What the task requires :: Return exactly the lines below, starting with the one that has "Click the noch 37 von 50 Stück text" and going on through the one that has "Select the 1.02000 price label on axis".

Records ::
┌────────
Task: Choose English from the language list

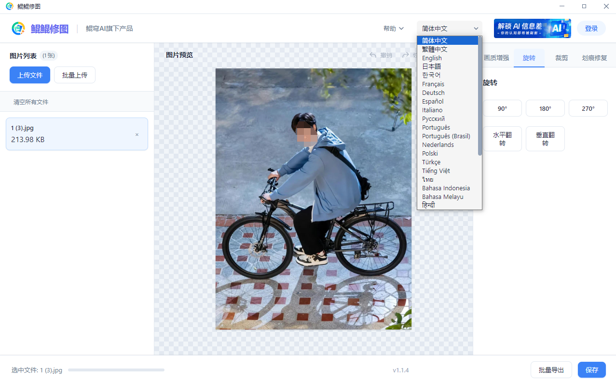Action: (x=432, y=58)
└────────
┌────────
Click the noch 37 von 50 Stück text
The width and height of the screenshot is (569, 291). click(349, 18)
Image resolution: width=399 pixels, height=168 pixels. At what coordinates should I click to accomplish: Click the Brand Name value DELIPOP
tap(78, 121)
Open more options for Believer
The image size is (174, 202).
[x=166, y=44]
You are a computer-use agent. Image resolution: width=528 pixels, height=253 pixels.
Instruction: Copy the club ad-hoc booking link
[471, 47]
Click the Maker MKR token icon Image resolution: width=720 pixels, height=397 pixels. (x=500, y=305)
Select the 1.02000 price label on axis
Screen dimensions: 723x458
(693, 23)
└────────
Exercise result ::
Click the noch 37 von 50 Stück text
The width and height of the screenshot is (569, 291). click(349, 18)
Image resolution: width=399 pixels, height=168 pixels. At what coordinates should I click to accomplish: Click the Brand Name value DELIPOP
tap(78, 121)
Open more options for Believer
The image size is (174, 202).
[x=166, y=44]
You are a computer-use agent. Image resolution: width=528 pixels, height=253 pixels.
Instruction: Copy the club ad-hoc booking link
[471, 47]
Click the Maker MKR token icon Image resolution: width=720 pixels, height=397 pixels. (x=500, y=305)
Select the 1.02000 price label on axis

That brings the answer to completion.